Fibroblast growth factor-2 (FGF-2), the most abundant
growth factor produced by
melanoma cells but not by normal melanocytes, is an important regulator of cell proliferation, migration and differentiation. In this study we show that M5 human metastatic
melanoma cells' ability to migrate is significantly enhanced by exogenously added
FGF-2 while, neutralization of endogenous
FGF-2 stimulates their adhesion. Previously, we have demonstrated that
FGF-2 distinctly modulates the synthesis of individual
glycosaminoglycans/
proteoglycans (GAGs/PGs) subclasses, changing both their amounts and distribution in M5 cells. Here, treatment with
FGF-2 strongly reduces the expression levels of the
heparan sulfate-containing
proteoglycan,
syndecan-4.
Syndecan-4 is a focal adhesion component in a range of cell types, adherent to several different matrix molecules, including
fibronectin (FN). The reduction in
syndecan-4 expression by utilizing specific
siRNA discriminately increased
melanoma cell motility and decreased their attachment on FN, demonstrating a regulatory role of
syndecan-4 on these cell functions.
Syndecan-4 has previously been demonstrated to regulate
focal adhesion kinase (FAK) phosphorylation.

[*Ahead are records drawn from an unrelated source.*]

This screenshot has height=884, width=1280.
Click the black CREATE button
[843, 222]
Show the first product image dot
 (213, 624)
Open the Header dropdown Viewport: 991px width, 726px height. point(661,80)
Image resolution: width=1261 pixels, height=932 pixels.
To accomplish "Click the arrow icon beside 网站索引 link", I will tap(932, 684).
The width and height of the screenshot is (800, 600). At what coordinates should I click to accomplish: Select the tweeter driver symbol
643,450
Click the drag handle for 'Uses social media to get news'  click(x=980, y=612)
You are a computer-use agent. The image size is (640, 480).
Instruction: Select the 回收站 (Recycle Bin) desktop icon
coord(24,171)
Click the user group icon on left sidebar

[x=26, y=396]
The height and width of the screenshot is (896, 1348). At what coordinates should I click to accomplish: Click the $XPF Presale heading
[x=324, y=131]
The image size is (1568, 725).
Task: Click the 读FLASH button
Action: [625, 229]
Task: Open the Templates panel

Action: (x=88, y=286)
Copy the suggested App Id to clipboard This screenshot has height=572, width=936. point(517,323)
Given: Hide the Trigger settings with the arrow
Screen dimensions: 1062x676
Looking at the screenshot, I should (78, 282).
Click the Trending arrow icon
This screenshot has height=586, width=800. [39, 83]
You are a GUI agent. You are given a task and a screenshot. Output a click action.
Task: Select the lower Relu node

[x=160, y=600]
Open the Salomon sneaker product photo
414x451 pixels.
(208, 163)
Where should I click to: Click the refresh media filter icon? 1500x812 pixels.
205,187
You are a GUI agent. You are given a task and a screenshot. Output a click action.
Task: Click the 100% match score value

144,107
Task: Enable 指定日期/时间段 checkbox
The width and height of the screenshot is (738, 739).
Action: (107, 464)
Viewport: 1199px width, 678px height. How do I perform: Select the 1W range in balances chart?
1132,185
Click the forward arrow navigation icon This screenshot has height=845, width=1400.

In this study
FGF-2 was shown to downregulate FAK Y397-phosphorylation during FN-mediated M5 cell adhesion, promoting their migration. The observed decrease in FAK Y397 activation was correlated to
syndecan-4 expression levels. Thus, a balance in
syndecan-4 expression perpetrated by
FGF-2 may be required for optimal M5 cell migration. These results suggest that essential in
melanoma progression
FGF-2, specifically regulates
melanoma cell ability to migrate through a syndecan-4-dependent mechanism.